Gordon’s refusal to leave his troops, and his popularity in Britain, forced Gladstone's goverment to step in with the ‘Gordon Relief Expedition’, a British force to relieve Khartoum. Command was given to Lord Wolseley, who moved his soldiers south by gunboat up the twisting Nile, with a Desert Column taking a shorter but more difficult route over land.
They encountered considerable difficulties in making the journey and met some stiff resistance, arriving outside Khartoum on 28 January 1885, two days after the city had fallen to the Mahdi, and Gordon had been killed.
The Gordon Relief Expedition withdrew from the immediate area of Khartoum and the Mahdi later withdrew to Omdurman. Six months after taking Khartoum, he died, probably of typhus. He was succeeded by the Khalifa Abdullahi who was equally keen to stay independent of Egyptian or British control.
After Gordon's death, it was decided to build up a British, Indian and Australian force based on Suakin with a view to reasserting British authority, and steps were taken to construct a railway from Suakin to Khartoum ('the Suakin-Berber Railway')

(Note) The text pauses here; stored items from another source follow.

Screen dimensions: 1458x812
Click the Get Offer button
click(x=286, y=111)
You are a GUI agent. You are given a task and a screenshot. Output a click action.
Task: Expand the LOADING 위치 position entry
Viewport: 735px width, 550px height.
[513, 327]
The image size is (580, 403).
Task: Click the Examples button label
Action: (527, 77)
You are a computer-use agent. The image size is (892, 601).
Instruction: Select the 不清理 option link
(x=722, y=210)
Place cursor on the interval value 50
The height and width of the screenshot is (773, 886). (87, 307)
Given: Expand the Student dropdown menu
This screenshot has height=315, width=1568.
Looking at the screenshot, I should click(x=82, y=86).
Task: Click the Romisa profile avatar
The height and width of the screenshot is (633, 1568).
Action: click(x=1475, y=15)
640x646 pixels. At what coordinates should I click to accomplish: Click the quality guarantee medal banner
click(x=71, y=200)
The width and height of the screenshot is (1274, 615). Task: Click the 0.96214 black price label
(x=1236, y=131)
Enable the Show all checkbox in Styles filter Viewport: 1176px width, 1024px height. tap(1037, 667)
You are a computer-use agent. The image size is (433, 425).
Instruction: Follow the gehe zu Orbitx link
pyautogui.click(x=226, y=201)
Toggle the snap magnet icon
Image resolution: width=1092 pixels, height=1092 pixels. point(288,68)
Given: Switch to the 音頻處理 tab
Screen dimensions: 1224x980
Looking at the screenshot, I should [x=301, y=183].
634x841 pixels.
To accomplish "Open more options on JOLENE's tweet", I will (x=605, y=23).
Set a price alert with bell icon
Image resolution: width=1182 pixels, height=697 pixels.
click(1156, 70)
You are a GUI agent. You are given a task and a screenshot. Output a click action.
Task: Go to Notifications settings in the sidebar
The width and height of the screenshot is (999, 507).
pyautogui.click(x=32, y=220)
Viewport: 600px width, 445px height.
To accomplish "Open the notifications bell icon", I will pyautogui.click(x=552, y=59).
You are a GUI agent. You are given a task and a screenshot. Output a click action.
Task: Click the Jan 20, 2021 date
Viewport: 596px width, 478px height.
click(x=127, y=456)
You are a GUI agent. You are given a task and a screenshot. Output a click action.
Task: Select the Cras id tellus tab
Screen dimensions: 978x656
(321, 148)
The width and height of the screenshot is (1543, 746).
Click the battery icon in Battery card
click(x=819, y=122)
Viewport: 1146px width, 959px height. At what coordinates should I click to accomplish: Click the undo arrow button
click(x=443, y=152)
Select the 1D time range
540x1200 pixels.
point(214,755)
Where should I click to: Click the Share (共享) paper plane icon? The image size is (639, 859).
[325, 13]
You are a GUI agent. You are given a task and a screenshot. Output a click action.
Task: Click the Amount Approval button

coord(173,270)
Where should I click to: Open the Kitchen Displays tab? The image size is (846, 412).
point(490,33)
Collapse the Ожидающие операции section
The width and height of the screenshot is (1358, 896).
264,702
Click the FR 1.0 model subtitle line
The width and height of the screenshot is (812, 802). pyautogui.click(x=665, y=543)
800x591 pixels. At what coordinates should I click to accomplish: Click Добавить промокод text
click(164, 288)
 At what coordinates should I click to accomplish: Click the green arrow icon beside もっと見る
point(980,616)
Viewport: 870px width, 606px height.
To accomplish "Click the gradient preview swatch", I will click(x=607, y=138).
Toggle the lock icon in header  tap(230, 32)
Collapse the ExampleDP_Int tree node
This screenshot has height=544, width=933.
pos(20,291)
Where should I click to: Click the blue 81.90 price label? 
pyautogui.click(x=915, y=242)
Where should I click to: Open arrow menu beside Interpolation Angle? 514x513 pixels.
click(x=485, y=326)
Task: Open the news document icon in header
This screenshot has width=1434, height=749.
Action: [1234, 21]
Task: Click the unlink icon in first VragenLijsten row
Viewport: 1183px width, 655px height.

The build up was under way by mid-March 1885, but was opposed by Beja tribesmen under Osman Digna, who attacked British troops who were building a defensive compound at Tofrek on 22 March. This was 'McNeill's Zareba', which Kipling refers to in "The Face of the Desert". Both sides suffered heavy casualties but the Beja losses caused the tribesmen to lose heart.
The British Government then had other concerns, so that was effectively the end of this 'Early Campaign', which fizzled out in the sweltering Sudanese summer of 1885. The Suakin-Berber Railway was abandoned after only fifteen miles of track had been laid.
The Mahdist forces in the Sudan were not finally defeated until the Battle of Omdurman in 1898, and the Battle of Umm Diwaykarat, a year later. The fate of Gordon was long remembered in Britain. In 1899 an agreement was reached establishing Anglo-Egyptian rule, under which Sudan was to be administered by a Governor-general appointed by Egypt with British consent.
In practice Sudan became a British imperial possession, and the British did much to establish orderly government and develop the Sudan's resources, as Kipling briefly describes in his seventh letter, "The Riddle of Empire". See also Kipling's "A Deal in Cotton" (1907), and "Little Foxes" (1909), both collected in Actions and Reactions (1909); also The Light that Failed, and "Fuzzy-wuzzy".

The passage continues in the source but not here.